SOLUTION: Ensure that you have a properly executed BAA from each and every 3rd party vendor who may potentially have access to PHI whether it is electronic in nature or by visual on-sight access.

Ensure that you secure proper cyber insurance with a minimum of $1 million of coverage.

3. Improper Filing and Disposing of Documents

Documentation and Record Retention

A covered entity must maintain, until six years after the later of the date of their creation or last effective date, its privacy policies and procedures, its privacy practices notices, disposition of complaints, and other actions, activities, and designations that the Privacy Rule requires to be documented.

You may or may not be aware that photocopiers and all types of computers have an internal hard drive that can store any information that was copied on that device. You must clear these hard drives prior to disposing of or returning these devices.

SOLUTION: The information on these hard drives can be recovered by I/T professionals or hackers, so ensure that these are either demagnetized or drill holes through the hard drives to prevent the data from being accessed. Be careful of which information may have also been stored in the cloud and ensure that it has been deleted in its entirety.

Ensure that all paper files containing PHI are properly shredded by a licensed, insured, and bonded document disposal or information destruction company and that you ensure that you get a receipt for the disposal similar to that of your biomedical waste.

4. Losing Devices or Using Personal Devices and Taking Them Off Premises

Unfortunately, many practices allow their staff to take photos on their personal devices which may leave the premises with the staff member who owns the device. If any 3rd party would either see these identifiable photos of patients, or the phone or device is lost and anyone is able to see these photos, you will become liable since the patient had their picture taken by an agent of your practice.

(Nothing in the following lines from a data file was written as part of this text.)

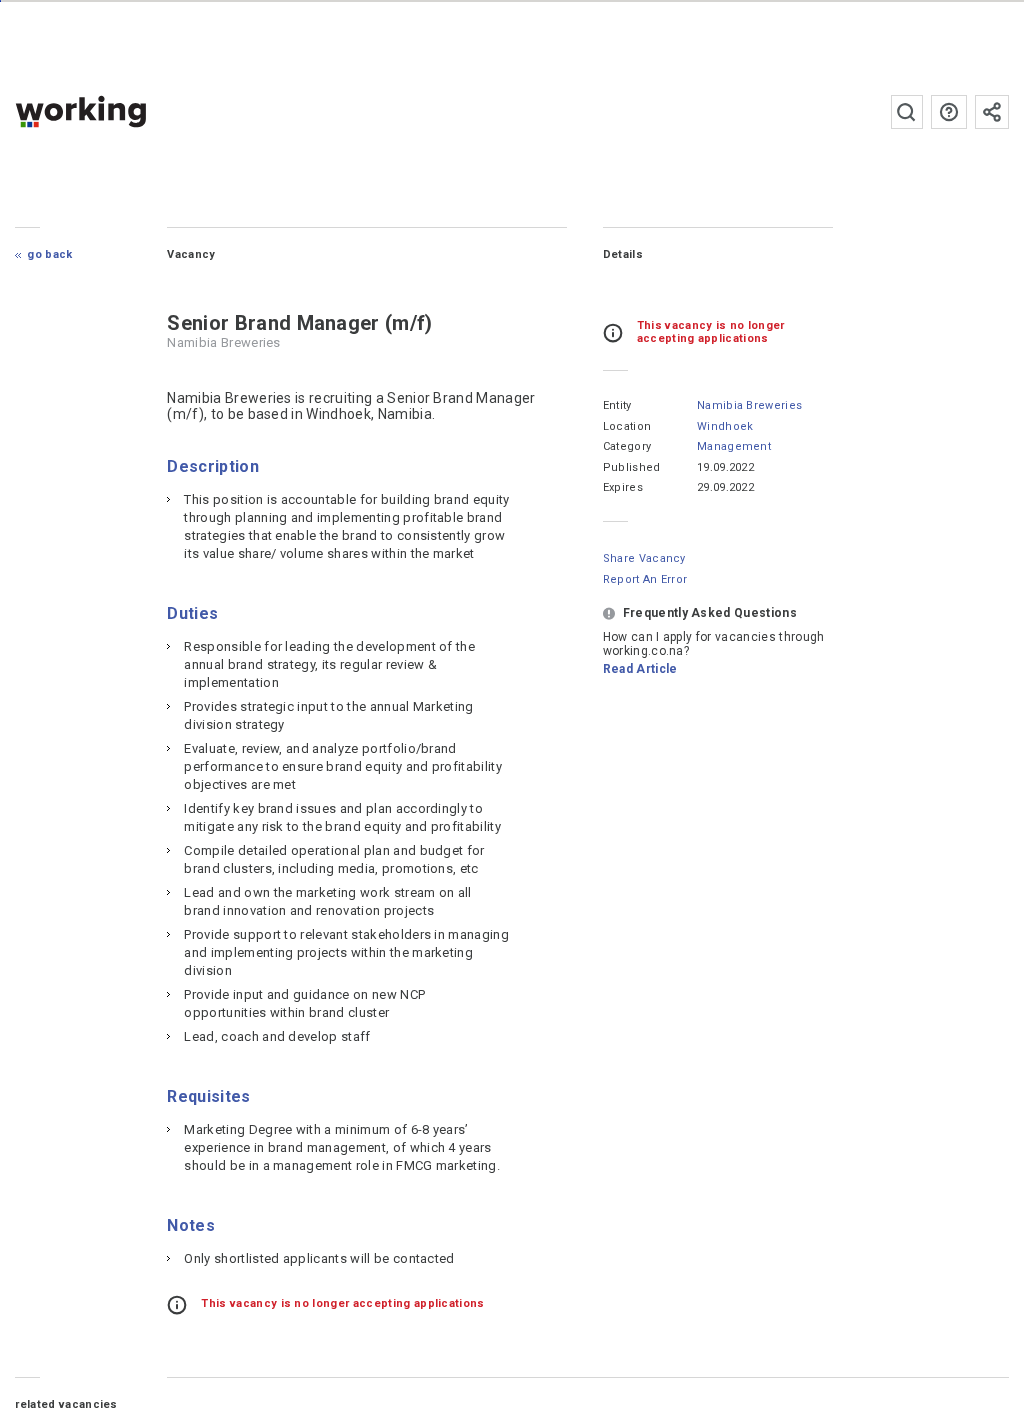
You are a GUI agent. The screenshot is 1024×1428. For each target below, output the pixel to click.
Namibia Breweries (749, 405)
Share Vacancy (644, 558)
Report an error (645, 579)
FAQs (949, 112)
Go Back (49, 254)
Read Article (640, 669)
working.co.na (120, 111)
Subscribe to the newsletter (992, 112)
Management (734, 446)
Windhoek (725, 426)
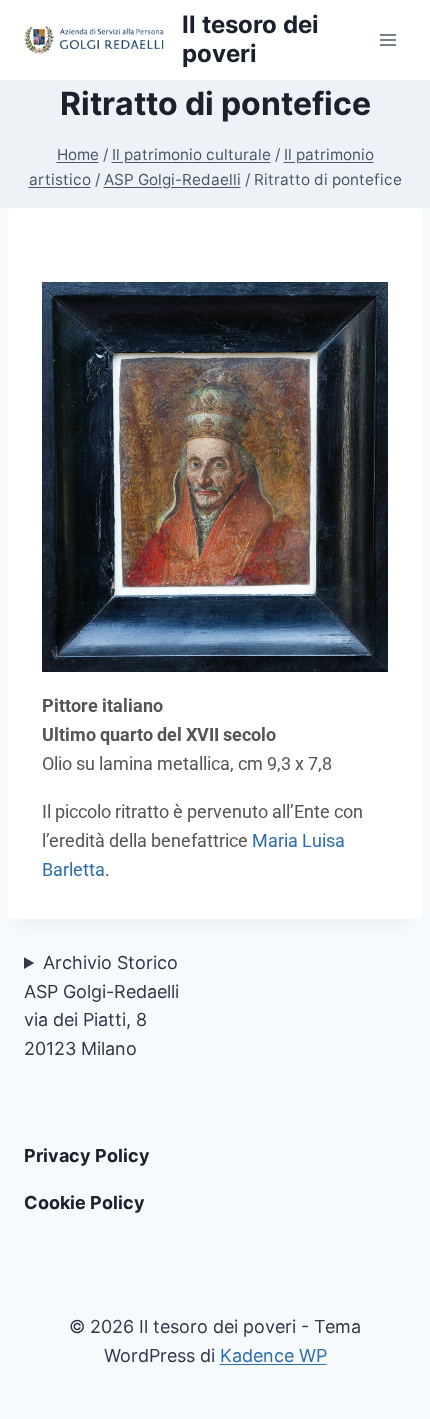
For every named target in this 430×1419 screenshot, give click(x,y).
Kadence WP (273, 1355)
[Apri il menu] (387, 39)
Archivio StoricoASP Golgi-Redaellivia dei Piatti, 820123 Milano (101, 1005)
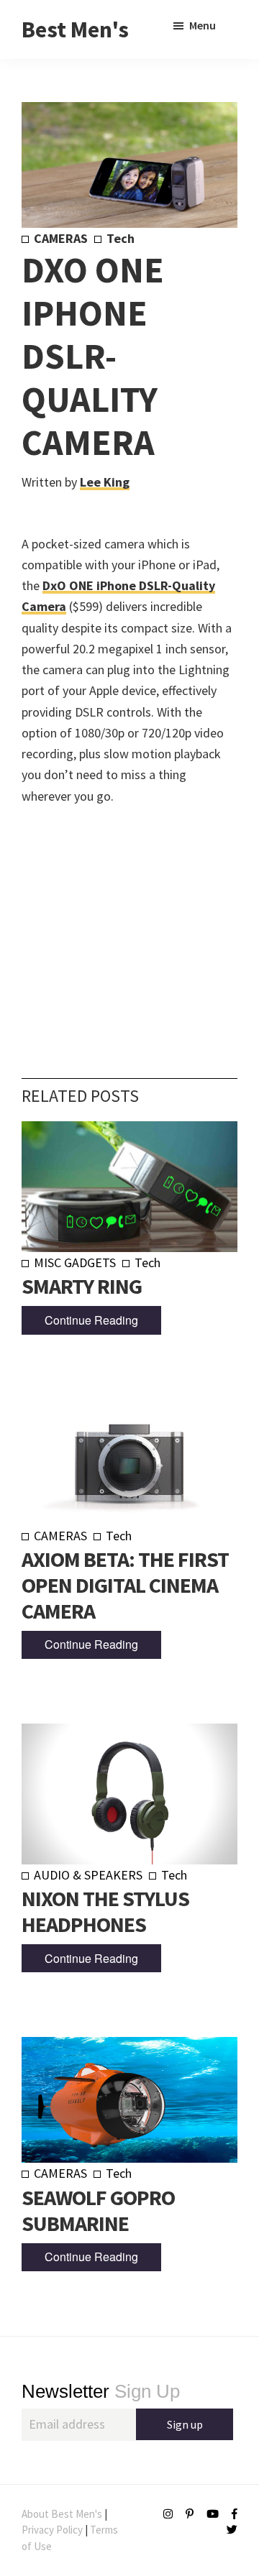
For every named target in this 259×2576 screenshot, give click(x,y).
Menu (202, 25)
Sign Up (101, 2391)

SOLUTION: DO NOT ALLOW PHOTOS TO BE TAKEN ON ANY PERSONAL DEVICE THAT WILL LEAVE THE PREMISES. I hear all kinds of excuses as to why this is done, however, you will be liable.

5. Employees Dishonestly Accessing Files

You may have heard of hospital employees accessing the health files of celebrities and releasing information. This is a major breach that leaves you liable. This may occur by a staff member having access via stolen passwords or leaving the EMR system open without shutting it down in a timely manner.

SOLUTION: 

  • Do not share passwords with your staff member. 
  • Limit the access that you allow to certain staff members.
  • Conduct a prior background check on your staff members.
  • Conduct proper HIIPPA training.

 

Conclusion

Protecting the privacy and confidentiality of your clients and your business is paramount. Using software like Weave’s Team Chat that is designed with the highest level of security and compliance in mind, making it the ideal solution for having important conversations about work and patients/clients safely and securely. Built to support HIPAA compliance, Weave provides a safe space to have needed conversations about work and your patients safely and securely. 

No matter what, make sure you prioritize your patient’s privacy, and safeguard your business and patients’ information with confidence by following the suggestions in this article. Good luck, and please make sure to take the HIPPA rules seriously.